Our specialists at the Amyloidosis Program provide expert care for cardiac amyloidosis, a serious condition that affects heart function.
Cardiac amyloidosis occurs when a protein, called amyloid fibrils, accumulates in the heart muscle and surrounding tissues. This protein buildup causes the walls of the heart to thicken, making it harder for the heart to pump blood. Amyloid fibrils can also build up in the nervous system and other organs, such as the kidneys.

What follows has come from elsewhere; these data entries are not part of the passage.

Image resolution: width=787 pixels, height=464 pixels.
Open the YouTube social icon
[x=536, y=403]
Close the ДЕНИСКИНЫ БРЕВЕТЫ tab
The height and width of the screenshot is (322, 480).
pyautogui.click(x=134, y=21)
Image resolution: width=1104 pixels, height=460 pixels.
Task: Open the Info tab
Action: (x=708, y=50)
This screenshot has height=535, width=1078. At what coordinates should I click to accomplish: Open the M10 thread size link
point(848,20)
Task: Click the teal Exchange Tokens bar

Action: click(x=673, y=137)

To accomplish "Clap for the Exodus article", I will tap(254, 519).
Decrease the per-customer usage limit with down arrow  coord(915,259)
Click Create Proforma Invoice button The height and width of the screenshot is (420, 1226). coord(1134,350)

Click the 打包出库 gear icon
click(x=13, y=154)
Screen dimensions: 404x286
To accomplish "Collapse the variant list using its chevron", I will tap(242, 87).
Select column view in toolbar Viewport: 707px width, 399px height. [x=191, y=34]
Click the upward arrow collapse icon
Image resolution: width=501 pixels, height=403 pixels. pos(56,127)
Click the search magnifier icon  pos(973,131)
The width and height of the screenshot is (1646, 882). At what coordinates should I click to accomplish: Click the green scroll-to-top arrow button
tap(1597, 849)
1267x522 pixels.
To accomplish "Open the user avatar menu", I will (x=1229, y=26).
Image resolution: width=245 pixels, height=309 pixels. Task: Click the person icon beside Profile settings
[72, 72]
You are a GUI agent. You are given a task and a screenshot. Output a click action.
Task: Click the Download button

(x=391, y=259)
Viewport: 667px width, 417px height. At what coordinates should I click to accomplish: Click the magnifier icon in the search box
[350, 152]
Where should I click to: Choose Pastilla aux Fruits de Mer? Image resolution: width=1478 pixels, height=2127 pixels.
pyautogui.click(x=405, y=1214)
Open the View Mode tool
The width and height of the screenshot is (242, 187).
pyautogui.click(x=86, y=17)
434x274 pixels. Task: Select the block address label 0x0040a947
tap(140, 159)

Symptoms—including shortness of breath, fatigue, swelling in the legs or abdomen, or cardiac arrhythmias, such as atrial fibrillation—are often mistaken for those of hypertensive heart disease, hypertrophic cardiomyopathy, or other forms of heart failure.
As part of NYU Langone’s Perlmutter Cancer Center and NYU Langone Heart, our team of cardiologists, neurologists, hematologists, and nephrologists works together to create a comprehensive treatment plan that addresses all aspects of this condition.
Diagnosis and Treatment for Cardiac Amyloidosis
Proper treatment requires an accurate diagnosis. For most people, we first conduct blood and urine tests to determine the type of amyloid present in the body. At NYU Langone, we may use advanced imaging technologies such as a nuclear scan, cardiac magnetic resonance imaging (MRI), or echocardiogram to help detect cardiac amyloidosis. Diagnosis may also involve a heart biopsy, genetic testing for hereditary amyloidosis, or an electrocardiogram, which records the heart’s electrical signals.
To help manage cardiac amyloidosis, we may prescribe medication that prevents abnormal proteins from breaking down and depositing in the tissue. Specialists at NYU Langone’s Heart Failure Advanced Care Center and Heart Rhythm Center can also help manage symptoms of the condition.
When appropriate, we refer patients who have cardiac amyloidosis to our heart transplant center, which is one of the best in the country and part of the NYU Langone Transplant Institute. We can also enroll you in clinical trials, to provide you with the latest treatment options.